Siguiendo el caso presentado, la Audiencia analizó los artículos 4 y 8 de los estatutos comunitarios. El primero de ellos prohibía únicamente las actividades ruidosas, que generen incomodidad o que sean perjuiciosas para buena parte del edificio. La segunda, sin embargo, se centraba en la conservación adecuada de las instalaciones, por lo que ninguna de las dos prohibía expresamente usar el garaje como punto de almacenaje.

De esta manera, la presencia de cajas o bicicletas no supone un problema siempre y cuando no supongan un perjuicio objetivo para alguno de los vecinos o para el propio edificio. Solo se podrán prohibir este tipo de actividades cuando supongan riesgos reales para la seguridad o vulneren la normativa.
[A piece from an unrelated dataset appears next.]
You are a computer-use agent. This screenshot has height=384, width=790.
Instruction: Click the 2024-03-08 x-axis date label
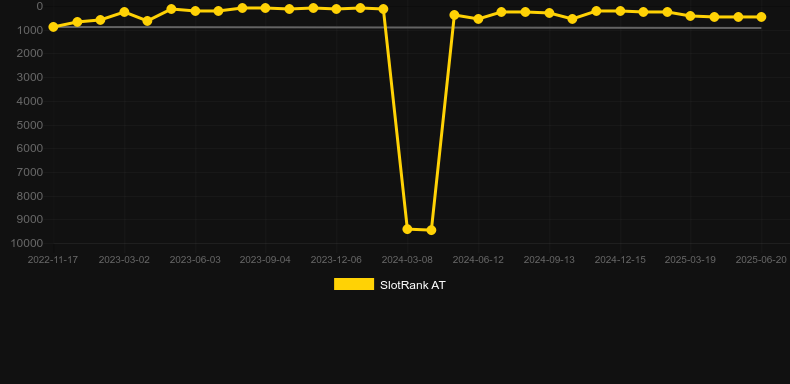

La importancia de aportar pruebas

Durante el proceso, se presentaron distinas fotografías de las plazas de garaje ocupadas por objetos distintos, pero que en ningún caso acreditaban que éstos supongan un problema de seguridad. Además, la Audiencia destacó la falta de documentación técnica o informes que acreditasen el peligro de esta práctica.

Del mismo modo, los vecinos argumentaron que el almacenaje podría afectar a la cobertura del seguro del edificio, pero una vez más, la Audiencia reprochó la falta de datos sobre la póliza o las causas de exclusión que apoyasen esta alegación.

Por todo ello, la Audiencia desestimó la demanda y autorizó a los vecinos para poder seguir usando sus plazas de garaje como trastero al igual que lo venían haciendo. No sólo eso, sino que los vecinos demandantes tuvieron que pagar los costes procesales.

La conclusión es clara: las comunidades no pueden limitar el uso de las plazas de garaje como sitio de almacenaje basándose únicamente en sospechas o interpretaciones personales de los estatutos, sino que deben aportar pruebas reales de la existencia de riesgos hacia los vecinos o las instalaciones.